让整个MR结果做到全局有序,其难点在partition上,也就是要保证分配给reducei的key一定比分配给reducej的key小(i小于j)。那么难点就在partition边界的设定上,边界值设置的不恰当,可能会导致每个reduce上分配的记录数不均匀,发生数据倾斜会导致整个job会被个别task拖慢

那么最理想的方式是每个reduce上得到的record尽可能的均匀,并且在决定某个record被分配到哪个reduce的时间应尽可能的快,也就是partition方法需要尽可能的满足使record平均分配分配算法高效

Hadoop本身提供了TotalOrderPartitioner类,此分区方法保证了相同key分配到同一个reduce的前提下更保证了key的全局有序。只是此方法依赖一个partition file,该file是一个sequence file,里面存放这每个reduce中key的分界点,如果我们设置的reducer个数是N,那么这个文件包含(N-1)个key分割点,并且是基于key comparator排好序的。TotalOrderPartitioner将partition file中的key按照是BinaryComparable类型的,如果是则将key构建一个trie树(查找的时间复杂度是O(n),n为trie树的深度)。如果是非BinaryComparable类型的,则使用二分查找(时间复杂度为O(log(n)),n为reduce个数)。当查找的数据结构构建好之后,TotalOrderPartitioner会检查每一个key属于哪一个reducer的范围内,然后决定分发给哪一个reducer。

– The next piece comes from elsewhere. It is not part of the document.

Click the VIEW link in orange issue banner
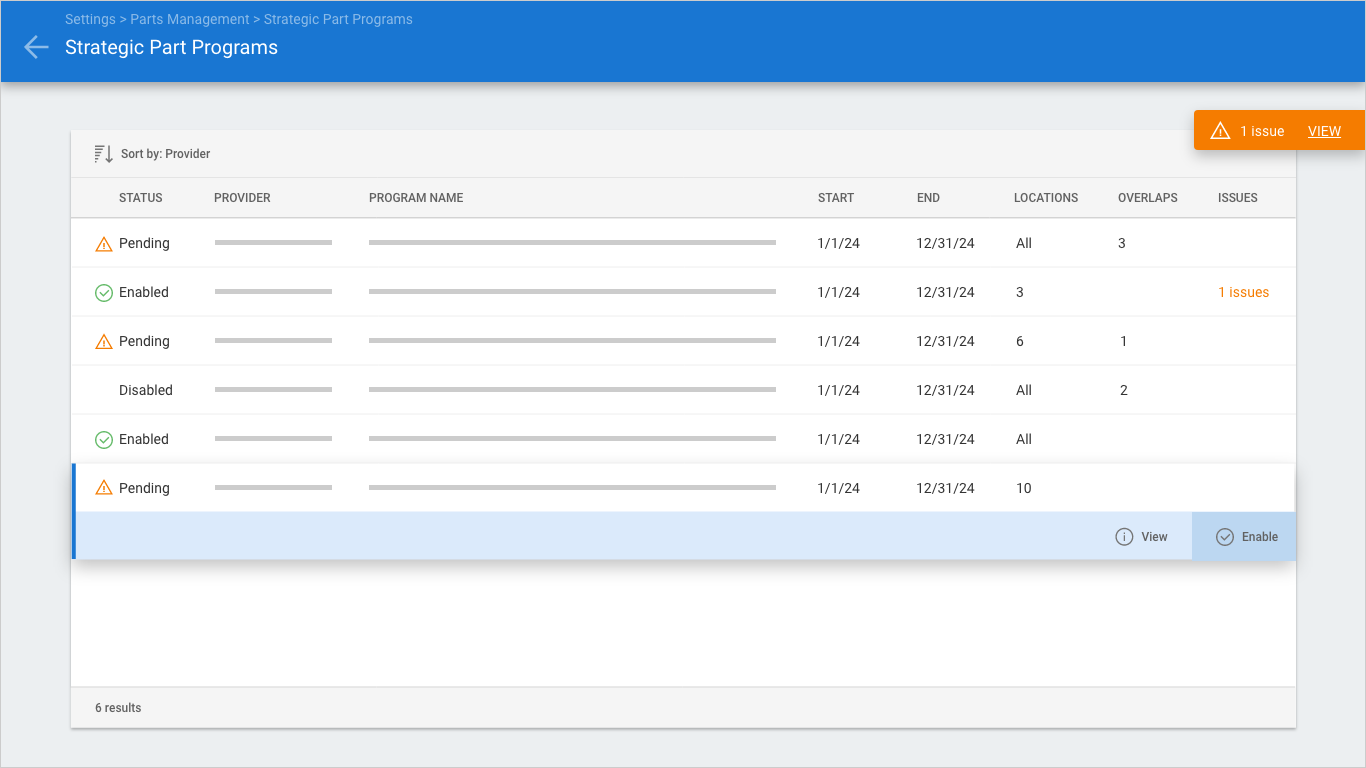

那么面对大量的数据,partition file如何得到?Hadoop帮我们提供了采样器帮我们预估整个边界,以使数据的分配尽量平均。Hadoop提供的采样工具有RandomSampler、InputSampler和IntervalSampler

其中

  • RandomSampler<K,V>为遍历所有数据,随机采样,效率有点低。
  • SplitSampler<K,V>是对前n个记录进行采样,效率是这三个里最高的。
  • IntervalSampler<K,V>是对固定间隔采样,效率较高,但比较适合有序的数据集。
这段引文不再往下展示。